Saturday, January 16, 2016

Teaching Early Shakespeare This Semester Step by Step: Prepping the First Week


It was fun watching so many of my professor friends and colleagues post this past week about classes starting. Their enthusiasm is great to watch.
We don't start until this upcoming week, and I'm excited to get started.

Saturdays are when I do my lesson planning and grading, so today I sat down with coffee in front of my computer and logged onto Blackboard.
I post weekly announcements on Saturday as well- reminders about due dates, things that are coming up that week, what they need to do.

I planned the first week as a soft start. For a lot of reasons- the first couple of weeks we tend to have a lot of turnover, and I didn't want to penalize students for that. Also, I can tell from emails I've already answered, I may have some drops as students realize this is an online only class, although my experience as an online teacher means that it's a very beginner friendly course.

I have two welcome announcements, a generic course one, and then my personal one:

I go out of my way in my online courses to personalize myself so students realize there's a real person on the other side of the computer. Nehi figures heavily in this.

You'll see this announcement clarifies some things I've been asked this past week, introduces me, then lays out for them the goals/assignments for the week. Because it's the beginning of the semester, I thought I'd share here my thoughts on the syllabus.

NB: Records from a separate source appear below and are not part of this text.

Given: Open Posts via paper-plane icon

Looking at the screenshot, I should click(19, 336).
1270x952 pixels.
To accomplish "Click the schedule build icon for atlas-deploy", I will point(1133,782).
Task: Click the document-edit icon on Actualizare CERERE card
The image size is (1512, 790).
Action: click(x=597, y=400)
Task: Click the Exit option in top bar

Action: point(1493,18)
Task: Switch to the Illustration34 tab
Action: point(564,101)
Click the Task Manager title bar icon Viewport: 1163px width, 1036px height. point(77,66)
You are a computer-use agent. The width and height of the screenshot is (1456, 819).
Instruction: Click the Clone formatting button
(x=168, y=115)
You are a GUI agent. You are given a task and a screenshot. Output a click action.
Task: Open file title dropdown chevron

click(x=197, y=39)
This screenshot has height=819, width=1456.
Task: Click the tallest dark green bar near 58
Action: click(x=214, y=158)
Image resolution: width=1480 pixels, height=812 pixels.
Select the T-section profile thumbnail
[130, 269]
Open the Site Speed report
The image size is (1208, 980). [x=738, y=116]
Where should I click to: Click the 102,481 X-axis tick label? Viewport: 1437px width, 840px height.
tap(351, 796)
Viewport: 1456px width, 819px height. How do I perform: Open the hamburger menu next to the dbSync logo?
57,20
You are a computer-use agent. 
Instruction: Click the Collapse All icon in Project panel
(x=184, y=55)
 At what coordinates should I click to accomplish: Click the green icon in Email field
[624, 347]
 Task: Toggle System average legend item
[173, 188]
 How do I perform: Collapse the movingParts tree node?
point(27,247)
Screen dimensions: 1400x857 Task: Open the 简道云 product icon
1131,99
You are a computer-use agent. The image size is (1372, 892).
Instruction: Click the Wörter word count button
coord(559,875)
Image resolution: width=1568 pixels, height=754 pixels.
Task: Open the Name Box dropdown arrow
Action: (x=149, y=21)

Complains by teachers and professors about the syllabus run the gamut, from amusing:




To condescending and mean:


And here's what bugs me about this- this is a horrible way to start your semester. It's a horrible tone to set with students. And I think this type of attitude and tone at the beginning taints your entire course.
There is a better way.

My heartfelt plea at the beginning of each semester is always before you make a complaint about students not reading your syllabus, that you ask yourself (or better them) WHY they're not reading it.
I have several thoughts on this.
  • Many professors present their syllabus as a "contract" between you and them. The problem with this is that most students have no experience with contracts and so the connotation of this is lost on them.
  • Many professors quiz students on the syllabus, but this becomes a search and destroy on the syllabus, not a deep reading.
  • Many professors read the syllabus in class, and students know this, and this is their only contact with it
Now, I too have been guilty of the above- both the complaining, and how I covered the syllabus. Then one day I stopped. I stopped and asked myself WHY they were not reading it. And I kept thinking that it was because they just didn't see the point. If the teacher was going to read it out loud, and hit/review high points all semester, why bother?
So I shifted how I presented it.
I introduce it as the "how to do well in my course" guide.
My syllabus is also a hyperlinked Google Doc. Something students love because it's all right there. The weekly calendar has their readings and assignments, and is updated each week with hyperlinked resources. Because it is their one stop shopping for the class they HAVE TO use it each week. And because of how I present its importance they use all of it.
I don't cover it in class. I don't read it. Instead, I make a short video that I tell them hits the highlights and pet peeves then point them to the "how to do well" syllabus guide.

Since I changed my approach on this over a year ago I have no answered a single "It's in the syllabus" question. I still answer plenty of email questions, but not on the syllabus. And the hyperlinked syllabus as Google Doc is one of the things students say they like best on end of semester evaluations.

So that's my prep for the first week.
I'm sure I'll answer a lot of questions this week as students new to online learning get acclimated- it's a big class (75 students) and a diverse group of students, I already know I have some older students and one overseas, but I'll bet you while I'll answer lots of questions as I get to know them and vice versa, they won't be about the syllabus.